--- INPUT DATA Enclosed Below ---

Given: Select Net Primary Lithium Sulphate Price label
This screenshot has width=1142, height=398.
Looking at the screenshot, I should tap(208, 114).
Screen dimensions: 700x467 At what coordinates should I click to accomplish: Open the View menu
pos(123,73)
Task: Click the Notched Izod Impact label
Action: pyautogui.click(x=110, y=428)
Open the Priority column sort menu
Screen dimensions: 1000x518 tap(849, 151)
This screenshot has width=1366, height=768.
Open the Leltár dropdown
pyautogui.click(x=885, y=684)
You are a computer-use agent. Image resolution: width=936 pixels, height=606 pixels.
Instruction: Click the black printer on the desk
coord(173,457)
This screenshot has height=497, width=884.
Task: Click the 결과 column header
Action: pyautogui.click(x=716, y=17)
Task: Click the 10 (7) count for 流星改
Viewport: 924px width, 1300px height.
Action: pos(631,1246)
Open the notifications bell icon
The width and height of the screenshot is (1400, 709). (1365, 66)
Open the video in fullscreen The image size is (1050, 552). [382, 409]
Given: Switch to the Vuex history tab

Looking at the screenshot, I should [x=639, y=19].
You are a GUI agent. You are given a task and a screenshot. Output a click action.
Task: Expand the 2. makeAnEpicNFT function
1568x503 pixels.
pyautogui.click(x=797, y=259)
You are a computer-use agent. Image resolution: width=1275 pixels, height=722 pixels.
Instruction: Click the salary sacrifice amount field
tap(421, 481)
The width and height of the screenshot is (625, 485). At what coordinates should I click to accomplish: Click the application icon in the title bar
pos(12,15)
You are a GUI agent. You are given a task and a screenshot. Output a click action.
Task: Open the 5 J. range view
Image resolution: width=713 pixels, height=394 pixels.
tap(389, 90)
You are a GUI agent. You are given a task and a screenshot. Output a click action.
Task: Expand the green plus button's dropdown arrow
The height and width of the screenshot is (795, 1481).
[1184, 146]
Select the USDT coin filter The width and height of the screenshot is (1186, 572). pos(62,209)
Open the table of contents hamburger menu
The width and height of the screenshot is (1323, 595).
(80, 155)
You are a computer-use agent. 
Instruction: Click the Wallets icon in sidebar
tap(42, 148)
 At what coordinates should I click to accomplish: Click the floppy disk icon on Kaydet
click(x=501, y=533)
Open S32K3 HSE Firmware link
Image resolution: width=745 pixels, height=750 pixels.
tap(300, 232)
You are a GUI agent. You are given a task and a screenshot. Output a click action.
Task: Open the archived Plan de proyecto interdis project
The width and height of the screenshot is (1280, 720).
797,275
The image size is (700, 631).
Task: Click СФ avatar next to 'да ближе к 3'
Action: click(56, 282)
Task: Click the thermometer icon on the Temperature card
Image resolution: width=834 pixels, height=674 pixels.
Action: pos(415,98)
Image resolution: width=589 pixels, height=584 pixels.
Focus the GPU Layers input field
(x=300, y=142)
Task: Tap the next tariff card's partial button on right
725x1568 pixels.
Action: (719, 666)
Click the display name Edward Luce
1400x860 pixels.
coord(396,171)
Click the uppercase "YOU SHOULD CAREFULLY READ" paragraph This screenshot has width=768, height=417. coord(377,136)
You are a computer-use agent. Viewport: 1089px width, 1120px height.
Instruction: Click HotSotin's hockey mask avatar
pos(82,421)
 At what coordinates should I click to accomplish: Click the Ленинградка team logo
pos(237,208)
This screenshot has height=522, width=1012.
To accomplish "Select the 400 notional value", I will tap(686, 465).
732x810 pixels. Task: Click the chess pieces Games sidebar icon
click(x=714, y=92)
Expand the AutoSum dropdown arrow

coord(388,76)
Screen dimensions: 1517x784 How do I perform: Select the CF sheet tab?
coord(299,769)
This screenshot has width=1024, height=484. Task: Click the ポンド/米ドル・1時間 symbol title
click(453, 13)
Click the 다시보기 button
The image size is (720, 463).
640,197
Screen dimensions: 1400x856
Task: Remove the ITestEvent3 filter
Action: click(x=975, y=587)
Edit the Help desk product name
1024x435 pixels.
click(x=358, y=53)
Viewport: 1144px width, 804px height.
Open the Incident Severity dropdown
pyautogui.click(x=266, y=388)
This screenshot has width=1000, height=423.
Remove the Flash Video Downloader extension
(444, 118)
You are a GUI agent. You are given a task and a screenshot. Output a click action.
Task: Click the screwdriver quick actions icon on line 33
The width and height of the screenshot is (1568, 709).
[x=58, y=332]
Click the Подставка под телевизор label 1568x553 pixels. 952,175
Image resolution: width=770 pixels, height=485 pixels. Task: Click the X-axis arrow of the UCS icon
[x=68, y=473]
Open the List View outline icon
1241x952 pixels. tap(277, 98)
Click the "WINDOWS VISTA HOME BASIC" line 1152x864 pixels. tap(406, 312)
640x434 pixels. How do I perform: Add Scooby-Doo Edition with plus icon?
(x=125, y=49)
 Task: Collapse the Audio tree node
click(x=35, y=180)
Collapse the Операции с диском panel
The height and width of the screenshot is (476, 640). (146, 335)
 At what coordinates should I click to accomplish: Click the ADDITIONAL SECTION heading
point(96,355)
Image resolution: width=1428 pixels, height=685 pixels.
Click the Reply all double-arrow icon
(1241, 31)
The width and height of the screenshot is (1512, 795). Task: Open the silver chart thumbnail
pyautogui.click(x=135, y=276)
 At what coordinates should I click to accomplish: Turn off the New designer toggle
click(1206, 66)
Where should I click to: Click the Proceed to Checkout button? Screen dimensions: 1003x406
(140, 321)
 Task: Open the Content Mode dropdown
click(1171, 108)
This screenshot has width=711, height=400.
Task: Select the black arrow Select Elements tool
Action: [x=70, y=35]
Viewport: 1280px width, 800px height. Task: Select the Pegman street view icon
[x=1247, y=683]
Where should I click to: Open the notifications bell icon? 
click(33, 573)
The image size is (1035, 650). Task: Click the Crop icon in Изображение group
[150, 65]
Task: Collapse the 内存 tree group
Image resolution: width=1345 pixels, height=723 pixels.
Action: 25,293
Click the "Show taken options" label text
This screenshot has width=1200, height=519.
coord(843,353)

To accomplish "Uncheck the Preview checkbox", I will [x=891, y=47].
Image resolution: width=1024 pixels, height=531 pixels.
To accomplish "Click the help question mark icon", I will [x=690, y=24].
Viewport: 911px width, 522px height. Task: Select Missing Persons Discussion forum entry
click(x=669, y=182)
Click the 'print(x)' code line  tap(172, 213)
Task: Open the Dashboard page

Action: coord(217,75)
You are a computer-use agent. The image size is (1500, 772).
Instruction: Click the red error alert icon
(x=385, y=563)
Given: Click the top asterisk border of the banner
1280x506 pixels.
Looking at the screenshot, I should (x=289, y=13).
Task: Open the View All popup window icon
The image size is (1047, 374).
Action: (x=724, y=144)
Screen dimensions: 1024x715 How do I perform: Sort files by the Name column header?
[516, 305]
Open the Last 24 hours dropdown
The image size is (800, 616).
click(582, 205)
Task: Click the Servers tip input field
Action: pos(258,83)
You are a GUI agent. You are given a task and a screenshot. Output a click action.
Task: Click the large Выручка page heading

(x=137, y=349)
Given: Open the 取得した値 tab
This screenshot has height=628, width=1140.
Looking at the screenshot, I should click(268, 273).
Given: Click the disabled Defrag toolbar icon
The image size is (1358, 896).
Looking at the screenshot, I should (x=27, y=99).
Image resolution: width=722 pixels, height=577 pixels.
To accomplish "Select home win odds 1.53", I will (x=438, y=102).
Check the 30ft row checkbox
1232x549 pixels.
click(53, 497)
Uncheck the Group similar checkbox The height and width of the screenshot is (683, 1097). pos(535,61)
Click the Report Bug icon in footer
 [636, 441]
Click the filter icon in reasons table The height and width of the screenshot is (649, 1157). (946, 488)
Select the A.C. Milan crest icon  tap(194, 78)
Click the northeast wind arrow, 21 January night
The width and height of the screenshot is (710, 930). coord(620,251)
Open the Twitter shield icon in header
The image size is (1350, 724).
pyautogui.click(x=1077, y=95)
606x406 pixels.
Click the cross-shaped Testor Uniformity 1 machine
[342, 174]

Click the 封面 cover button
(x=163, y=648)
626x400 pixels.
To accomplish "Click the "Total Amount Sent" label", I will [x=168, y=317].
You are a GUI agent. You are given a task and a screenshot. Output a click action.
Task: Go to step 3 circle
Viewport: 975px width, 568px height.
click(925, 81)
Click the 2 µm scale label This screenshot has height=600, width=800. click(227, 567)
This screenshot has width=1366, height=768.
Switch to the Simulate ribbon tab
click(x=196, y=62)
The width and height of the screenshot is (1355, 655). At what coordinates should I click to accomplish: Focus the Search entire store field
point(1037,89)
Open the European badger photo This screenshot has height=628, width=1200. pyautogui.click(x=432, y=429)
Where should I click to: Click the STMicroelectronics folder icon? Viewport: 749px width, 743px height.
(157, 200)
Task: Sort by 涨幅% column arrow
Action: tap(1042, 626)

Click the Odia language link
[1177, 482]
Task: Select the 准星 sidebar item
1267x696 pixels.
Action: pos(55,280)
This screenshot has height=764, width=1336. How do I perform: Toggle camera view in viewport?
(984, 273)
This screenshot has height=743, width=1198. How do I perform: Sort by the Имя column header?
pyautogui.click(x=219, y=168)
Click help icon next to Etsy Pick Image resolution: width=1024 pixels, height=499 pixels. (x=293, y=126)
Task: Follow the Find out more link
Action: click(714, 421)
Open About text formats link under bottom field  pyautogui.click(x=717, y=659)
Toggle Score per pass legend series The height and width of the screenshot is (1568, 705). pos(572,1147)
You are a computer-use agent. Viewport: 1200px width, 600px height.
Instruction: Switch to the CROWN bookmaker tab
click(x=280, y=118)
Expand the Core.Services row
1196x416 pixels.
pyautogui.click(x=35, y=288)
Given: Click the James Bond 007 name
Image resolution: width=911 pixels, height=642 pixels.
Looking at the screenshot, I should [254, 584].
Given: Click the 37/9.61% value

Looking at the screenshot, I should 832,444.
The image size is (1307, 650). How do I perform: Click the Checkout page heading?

--- End of Enclosed INPUT DATA ---

* **TASK**
Supply the number of lines above that contain the word "Uncheck", and nothing else.

* **RESPONSE TO THIS TASK**
2